All of these running backs are still with the team for the 2015 season. Having so many athletic options at a skill position would typically be a blessing for any team. However, Edsall could instill similar game plans next season, and continue trying to get too many running backs involved in each game.

While the running game was an issue for Maryland all of last season, one game in particular stands out to me from the rest. In the Terps’ heartbreaking loss to West Virginia after a furious comeback, Maryland finished the game with 163 rushing yards… 161 of which were gained by quarterback C.J. Brown. Maryland running backs gained a mere two total yards on the ground that entire game. Two. Even more baffling is that these two rushing yards were gained on nine total carries by four different running backs. Yes, the Mountaineers jumped out to an early lead and Maryland needed to somewhat abandon the run. But after the Terps clawed their way back into the game, the running game should have been used to keep the ball out of the hands of the potent WVU offense. And four running backs splitting nine carries? Come on, Randy.

The story was much the same throughout the season: a talented running back corps that was not used enough, not used appropriately, or both. Here are a few stats from last season I find quite telling:

  • Four Terp running backs were used in a game eight times last season, and three backs saw time in the same game four times.
  • 12 carries were split among four running backs for 60 total yards against Ohio State
  • In a close road win against Penn State that was decided by a late Brad Craddock field goal, just 17 total carries were split among four running backs for only 28 yards. 24 of those yards came from Wes Brown.
  • Just 11 carries were split among three backs for a mere 11 yards against Michigan State. Making this one particularly difficult to get my head around is the fact that the Terps were in this game, down only 16-7 at the half.

Fullback Kenneth Goins Jr. should be getting occasional goal-line carries and not taking handoffs at midfield. Veii had a few decent runs last season including two rushing touchdowns, but he also converted from running back to wide receiver before last season for a reason. Albert Reid looked great in the Terps’ spring Red-White scrimmage, but has been inconsistent throughout his collegiate career. He has struggled at times holding onto the ball and simply hasn’t seen the field enough to be reliable.

Ross and Wes Brown are Maryland’s two best options in the backfield.

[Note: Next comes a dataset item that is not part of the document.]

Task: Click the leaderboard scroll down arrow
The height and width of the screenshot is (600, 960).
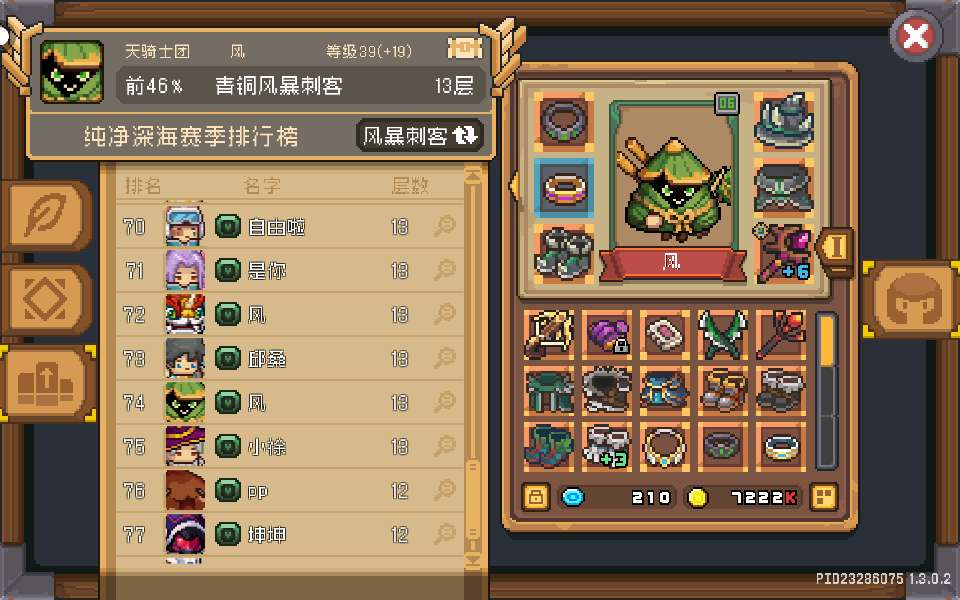Action: 473,560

Wes Brown saw more carries last season (103 to Ross’ 85), but did less with them than Ross (3.5 yards-per-carry compared to Ross’ 4.9 yards-per-carry). Ross also looked solid in the Red-White game, including ripping off a 56-yard touchdown scamper at the start of the second half. These two backs will be atop the Terps depth chart come this fall, but the question remains if one will step up and claim a more traditional starter’s role.

But maybe the question isn’t which running back will step up; maybe the more compelling question is will any running back truly have the opportunity to?